Acupuncture is a healing art that has been used for centuries in animals and dates back to ancient China. The principals behind acupuncture can be a bit abstract and hard to understand, but modern research has proven it works. Acupuncture is used in animals for pain relief, gastro-intestinal issues, anti-inflammatory effects, and behavioral problems to name just a few of the things it can be used for.
So how does it work? Acupuncture involves stimulation of certain points along a meridian. Meridians are considered channels that energy known as Qi flows through. These meridians are all over the body. There are 14 meridians in animals. Along these meridians are acupoints where Qi gathers. Modern research has shown that when these acupoints are dissected out there is a large gathering of nerve endings and other vessels. When these acupoints are stimulated with a needle it causes endorphins (these make us feel happy, give you a rush, and can help with pain) to be released. The goal of acupuncture is to stimulate the acupoints, usually with a needle, and cause an endorphin release.
Now that we’re through the boring stuff, you probably want to know what to expect at a session. There are over 280 commonly used points in animals. Acupuncture sessions typically last about 45-60 minutes. How frequently they occur depends on the problem being treated and the animal. For a new problem it is recommended that 3-5 sessions are done to see if acupuncture is going to help that particular patient. Depending on the severity of the problem we may do a couple of sessions a week or every other week in the beginning. Most patients start out on an every other week schedule. After the initial series of appointments, follow-up can range from as needed to every 4-6 weeks depending on the problem and patient.

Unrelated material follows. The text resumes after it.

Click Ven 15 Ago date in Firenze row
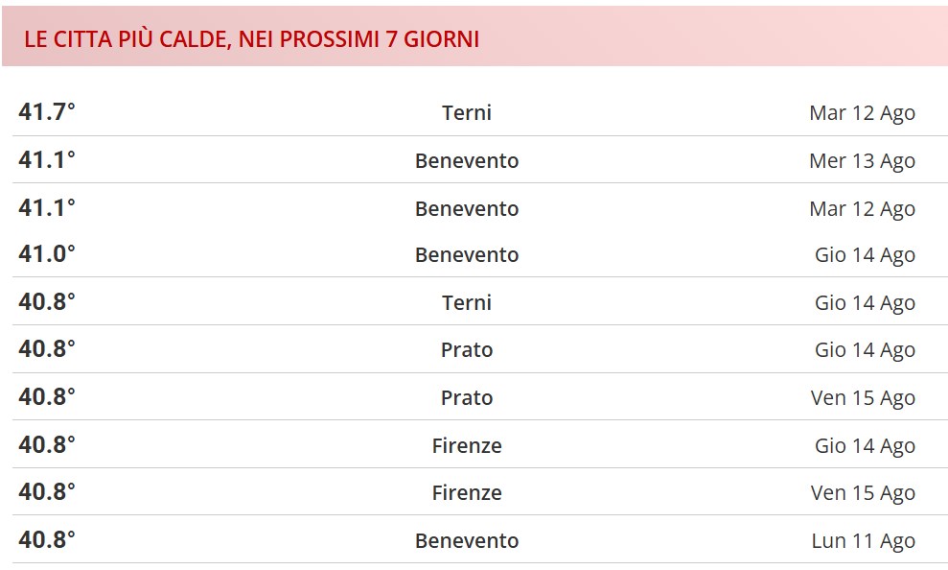Viewport: 948px width, 570px height. 863,493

Acupuncture has been shown to be very effective in helping with arthritis in animals. It can also help with seizures, behavioral problems, skin problems, disc problems, vomiting diarrhea, constipation, asthma, amongst other problems. Acupuncture can be used alone or in combination with traditional medicine. Acupuncture should not be used for animals with infectious diseases, open wounds, or in pregnant animals.
Acupuncture doesn’t work for everything, but can be very beneficial in helping many pets with problems when used in combination with traditional medicine. Talk to your veterinarian to see if acupuncture may help your pet.